PROVIDED INFORMATION START
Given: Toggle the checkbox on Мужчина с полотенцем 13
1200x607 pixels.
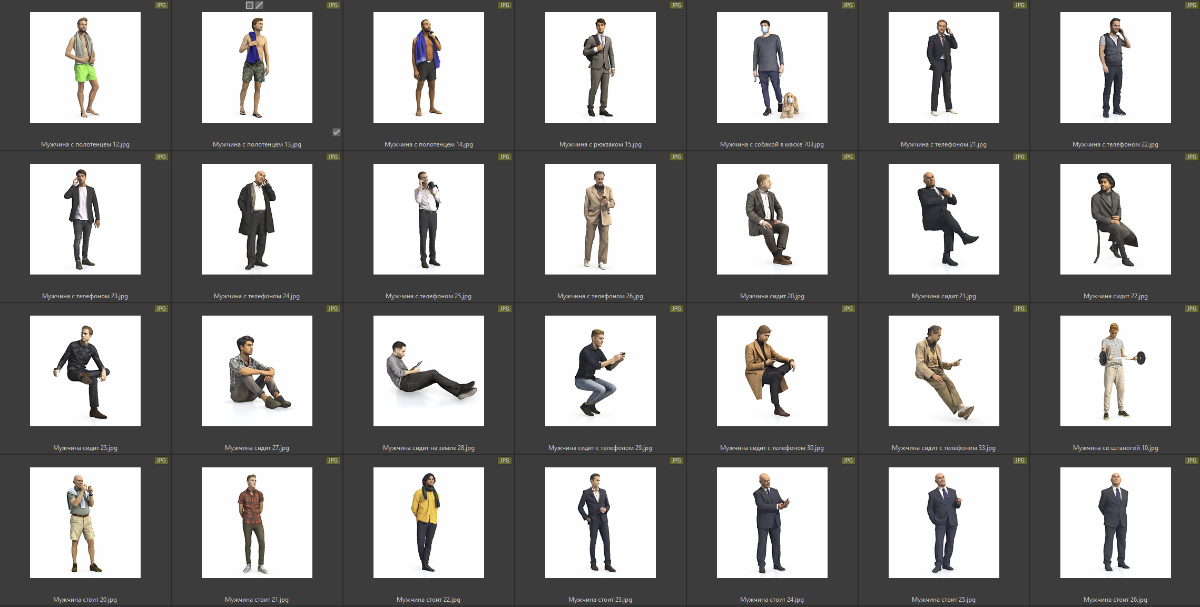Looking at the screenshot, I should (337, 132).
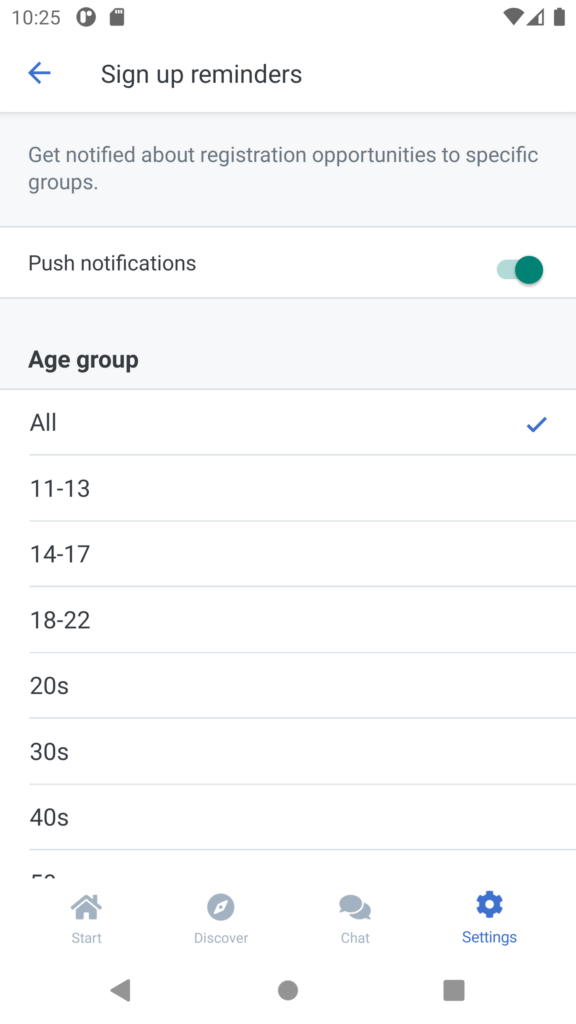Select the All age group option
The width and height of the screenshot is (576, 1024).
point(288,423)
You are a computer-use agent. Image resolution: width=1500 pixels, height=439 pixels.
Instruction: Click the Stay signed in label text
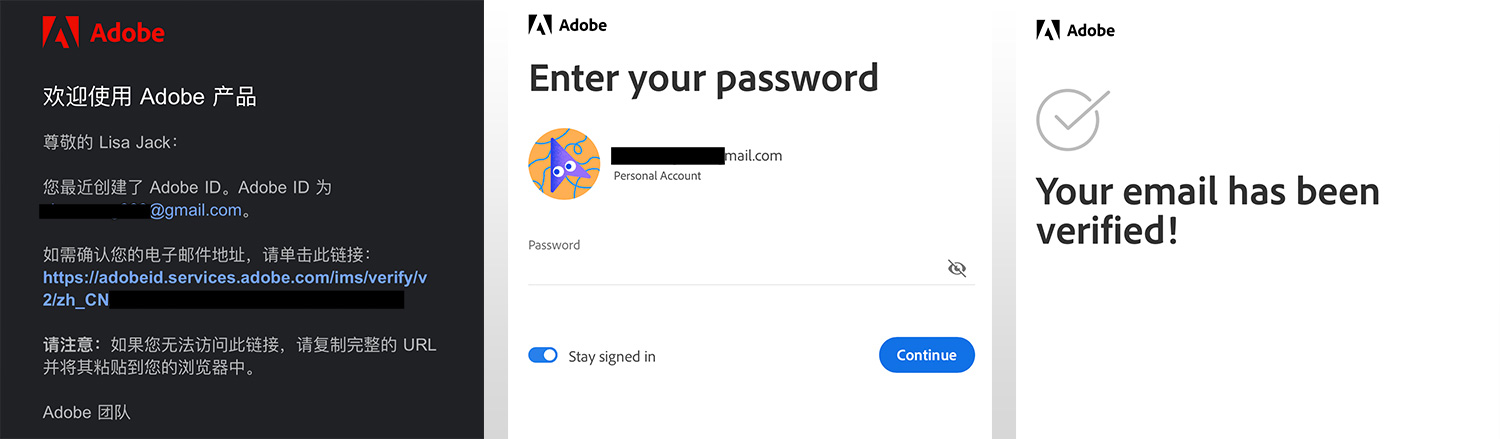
PROVIDED INFORMATION END
WHAT YOU ARE ASKED TO DO: Would you copy out all the data exactly, without the images?

TASK OUTPUT:
Given: Toggle the checkbox on Мужчина с полотенцем 13
1200x607 pixels.
Looking at the screenshot, I should (337, 132).
Select the All age group option
The width and height of the screenshot is (576, 1024).
point(288,423)
You are a computer-use agent. Image resolution: width=1500 pixels, height=439 pixels.
Instruction: Click the Stay signed in label text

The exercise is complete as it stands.